Petição defende a obrigatoriedade do Nutri-score 0 387

O Nutri-score, que já aparece em algumas embalagens alimentares, tem um logotipo retangular dividido em cinco cores e com letras que vão do A ao E.

O sistema de cores (a pensar na população daltónica) vai de verde escuro (o melhor possível) até ao laranja/vermelho (o alimento a evitar).

Este sistema de cores e de letras, avalia através de uma nota global cada alimento.

Esta escala pretende mostrar a qualidade nutricional dos alimentos e, ao mesmo tempo, apostar numa interpretação fácil e rápida.

Para estabelecer a categoria, são considerados os pontos positivos do alimento, como a presença de fibras, proteínas e frutas e legumes, e os pontos negativos, como as calorias, gorduras saturadas, açúcares e sal. Estes critérios são adaptados consoante se fale de alimentos sólidos ou líquidos.

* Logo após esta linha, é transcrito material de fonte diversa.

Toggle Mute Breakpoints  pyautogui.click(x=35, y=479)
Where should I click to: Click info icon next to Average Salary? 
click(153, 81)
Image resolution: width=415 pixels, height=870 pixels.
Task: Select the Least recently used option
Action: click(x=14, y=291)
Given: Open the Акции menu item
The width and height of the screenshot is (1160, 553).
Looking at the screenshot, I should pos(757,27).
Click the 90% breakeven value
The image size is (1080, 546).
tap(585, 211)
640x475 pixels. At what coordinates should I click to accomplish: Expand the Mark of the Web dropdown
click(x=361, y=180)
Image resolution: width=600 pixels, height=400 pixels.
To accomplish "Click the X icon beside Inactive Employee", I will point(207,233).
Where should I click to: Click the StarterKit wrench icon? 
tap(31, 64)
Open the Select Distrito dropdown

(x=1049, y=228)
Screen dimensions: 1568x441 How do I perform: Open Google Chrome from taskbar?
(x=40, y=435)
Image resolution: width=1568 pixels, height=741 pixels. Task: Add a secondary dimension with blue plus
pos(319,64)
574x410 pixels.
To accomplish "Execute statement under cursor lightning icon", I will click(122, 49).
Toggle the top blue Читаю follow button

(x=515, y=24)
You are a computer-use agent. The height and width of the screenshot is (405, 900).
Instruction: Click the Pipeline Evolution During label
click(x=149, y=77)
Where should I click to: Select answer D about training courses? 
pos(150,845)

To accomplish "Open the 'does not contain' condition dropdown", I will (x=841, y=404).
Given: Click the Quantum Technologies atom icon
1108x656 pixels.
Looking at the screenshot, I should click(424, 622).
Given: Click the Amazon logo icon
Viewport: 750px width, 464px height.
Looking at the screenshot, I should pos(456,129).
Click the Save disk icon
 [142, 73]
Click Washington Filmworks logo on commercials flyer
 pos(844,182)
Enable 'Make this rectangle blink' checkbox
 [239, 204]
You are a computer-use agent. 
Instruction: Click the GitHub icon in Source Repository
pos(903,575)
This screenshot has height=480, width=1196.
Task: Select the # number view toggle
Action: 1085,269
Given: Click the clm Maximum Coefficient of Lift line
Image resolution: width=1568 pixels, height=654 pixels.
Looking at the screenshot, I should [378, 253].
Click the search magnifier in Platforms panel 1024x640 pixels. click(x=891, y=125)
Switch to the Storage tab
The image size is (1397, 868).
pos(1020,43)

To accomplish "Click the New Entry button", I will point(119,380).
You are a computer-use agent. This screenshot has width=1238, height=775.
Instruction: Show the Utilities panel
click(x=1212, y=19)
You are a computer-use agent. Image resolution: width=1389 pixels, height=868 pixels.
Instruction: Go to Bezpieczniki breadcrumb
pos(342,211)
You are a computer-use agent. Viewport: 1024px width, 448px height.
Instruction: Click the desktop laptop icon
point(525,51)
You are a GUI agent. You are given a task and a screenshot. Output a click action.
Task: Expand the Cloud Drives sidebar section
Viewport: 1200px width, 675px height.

Como curiosidade, a única bebida que consegue atingir o nível máximo é a água, as restantes são na melhor das hipóteses categoria B/verde claro.

No entanto, o algoritmo resultante não releva, por exemplo, os distintos tipos de gorduras (apenas a saturada, mas não as hidrogenadas ou trans, mono e poliinstauradas), e nem o grau de processamento do alimento.

O resultado é uma classificação correspondente à qualidade nutricional global do alimento.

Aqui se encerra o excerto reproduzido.